Com o intuito de envolver a comunidade acadêmica em torno da causa, os alunos de Design de Moda do SENAI CETIQT vão produzir, no dia 24, quarta-feira, um bazar gratuito, para a troca de roupas e acessórios, e um desfile com roupas desenvolvidas a partir da técnica de upcycling, que pode ser definido como “redesign inteligente” (upcycling = design + sustentabilidade). Podemos agregar detalhes, referências de moda, de tendências no produto. É uma espécie de “Faça você mesmo”. Mas, basicamente, é uma prática com objetivo sustentável, de dar nova vida àquele material de forma que não seja necessário utilizar mais recursos e gerar novos impactos.

Alunas de Design de Moda do SENAI CETIQT em ação durante a “Semana Fashion Revolution 2024” (Foto: Divulgação)

● MATERIAL FORNECIDO
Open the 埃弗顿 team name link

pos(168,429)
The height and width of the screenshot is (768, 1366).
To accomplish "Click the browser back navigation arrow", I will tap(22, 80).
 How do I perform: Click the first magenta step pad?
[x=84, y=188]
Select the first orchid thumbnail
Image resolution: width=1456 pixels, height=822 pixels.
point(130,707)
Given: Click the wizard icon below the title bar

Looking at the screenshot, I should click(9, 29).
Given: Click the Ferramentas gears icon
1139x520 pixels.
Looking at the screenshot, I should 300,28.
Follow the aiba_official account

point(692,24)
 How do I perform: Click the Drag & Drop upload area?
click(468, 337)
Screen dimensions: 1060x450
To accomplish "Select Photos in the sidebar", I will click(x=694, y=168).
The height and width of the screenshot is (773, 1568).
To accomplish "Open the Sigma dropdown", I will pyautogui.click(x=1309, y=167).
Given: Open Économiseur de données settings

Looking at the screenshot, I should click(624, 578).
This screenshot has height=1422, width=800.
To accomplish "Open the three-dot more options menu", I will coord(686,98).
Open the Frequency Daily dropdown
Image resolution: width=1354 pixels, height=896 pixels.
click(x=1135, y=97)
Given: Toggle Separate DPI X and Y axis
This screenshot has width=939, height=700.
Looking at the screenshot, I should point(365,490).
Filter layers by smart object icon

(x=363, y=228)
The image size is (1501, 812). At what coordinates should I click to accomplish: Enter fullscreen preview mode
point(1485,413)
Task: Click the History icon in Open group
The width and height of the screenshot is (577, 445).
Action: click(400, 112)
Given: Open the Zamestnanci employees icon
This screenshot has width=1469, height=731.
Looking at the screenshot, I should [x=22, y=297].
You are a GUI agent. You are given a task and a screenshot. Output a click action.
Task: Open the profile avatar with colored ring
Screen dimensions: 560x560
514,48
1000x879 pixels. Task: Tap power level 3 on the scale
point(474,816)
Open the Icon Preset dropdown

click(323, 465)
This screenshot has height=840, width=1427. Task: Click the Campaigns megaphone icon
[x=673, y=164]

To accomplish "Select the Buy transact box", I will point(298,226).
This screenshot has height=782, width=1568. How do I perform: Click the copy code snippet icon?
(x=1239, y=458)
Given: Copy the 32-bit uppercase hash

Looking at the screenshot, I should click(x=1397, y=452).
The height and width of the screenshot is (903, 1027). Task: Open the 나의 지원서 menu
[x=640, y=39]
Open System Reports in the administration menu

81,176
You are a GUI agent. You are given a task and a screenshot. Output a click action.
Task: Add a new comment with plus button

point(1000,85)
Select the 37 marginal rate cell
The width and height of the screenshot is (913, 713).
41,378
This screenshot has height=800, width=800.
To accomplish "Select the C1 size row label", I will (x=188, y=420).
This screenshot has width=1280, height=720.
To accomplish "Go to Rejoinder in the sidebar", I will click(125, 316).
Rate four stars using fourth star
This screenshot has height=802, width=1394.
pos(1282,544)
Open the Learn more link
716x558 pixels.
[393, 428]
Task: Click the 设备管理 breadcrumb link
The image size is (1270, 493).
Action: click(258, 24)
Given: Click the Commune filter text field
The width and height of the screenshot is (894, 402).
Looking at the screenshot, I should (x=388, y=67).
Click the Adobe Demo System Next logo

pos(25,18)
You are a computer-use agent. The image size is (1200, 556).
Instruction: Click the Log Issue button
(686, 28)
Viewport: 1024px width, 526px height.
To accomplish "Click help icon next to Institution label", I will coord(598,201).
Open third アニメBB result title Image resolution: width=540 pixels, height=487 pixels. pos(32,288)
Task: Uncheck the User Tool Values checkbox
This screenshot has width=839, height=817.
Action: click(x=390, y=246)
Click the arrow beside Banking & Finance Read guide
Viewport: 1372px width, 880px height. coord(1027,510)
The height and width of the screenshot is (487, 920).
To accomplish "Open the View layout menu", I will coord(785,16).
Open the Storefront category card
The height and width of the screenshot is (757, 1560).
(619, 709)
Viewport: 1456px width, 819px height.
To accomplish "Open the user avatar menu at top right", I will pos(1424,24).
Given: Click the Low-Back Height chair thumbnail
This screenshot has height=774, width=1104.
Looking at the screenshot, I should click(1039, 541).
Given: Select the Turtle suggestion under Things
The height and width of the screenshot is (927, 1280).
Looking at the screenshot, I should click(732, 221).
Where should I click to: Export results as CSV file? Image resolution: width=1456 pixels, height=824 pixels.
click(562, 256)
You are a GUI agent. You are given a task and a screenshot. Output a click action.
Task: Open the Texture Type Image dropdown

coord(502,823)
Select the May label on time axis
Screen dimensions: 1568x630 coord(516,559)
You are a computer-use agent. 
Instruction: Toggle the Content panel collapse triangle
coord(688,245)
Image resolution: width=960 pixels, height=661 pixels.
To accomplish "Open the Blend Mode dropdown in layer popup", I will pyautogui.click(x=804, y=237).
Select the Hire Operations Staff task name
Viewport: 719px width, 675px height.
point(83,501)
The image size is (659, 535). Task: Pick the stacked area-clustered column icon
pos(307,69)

● O QUE FAZER
**1.** Diga se cada frase concorda com o texto sobre o bazar e o desfile de upcycling, respondendo sim ou não e citando as palavras do texto que decidem: (a) O bazar organizado pelos alunos será pago. (b) O desfile terá roupas feitas com a técnica de upcycling. (c) O evento vai acontecer no dia 24, uma sexta-feira.
**2.** Reproduza, sem mudar nada, o trecho do texto sobre o bazar e o desfile de upcycling que vai de "Com o intuito" até "gerar novos impactos.".
As linhas não servem para nada nesta atividade.

● RESPOSTAS
**1.** (a) Não: "um bazar gratuito". (b) Sim: "um desfile com roupas desenvolvidas a partir da técnica de upcycling". (c) Não: "no dia 24, quarta-feira".

**2.**
Com o intuito de envolver a comunidade acadêmica em torno da causa, os alunos de Design de Moda do SENAI CETIQT vão produzir, no dia 24, quarta-feira, um bazar gratuito, para a troca de roupas e acessórios, e um desfile com roupas desenvolvidas a partir da técnica de upcycling, que pode ser definido como “redesign inteligente” (upcycling = design + sustentabilidade). Podemos agregar detalhes, referências de moda, de tendências no produto. É uma espécie de “Faça você mesmo”. Mas, basicamente, é uma prática com objetivo sustentável, de dar nova vida àquele material de forma que não seja necessário utilizar mais recursos e gerar novos impactos.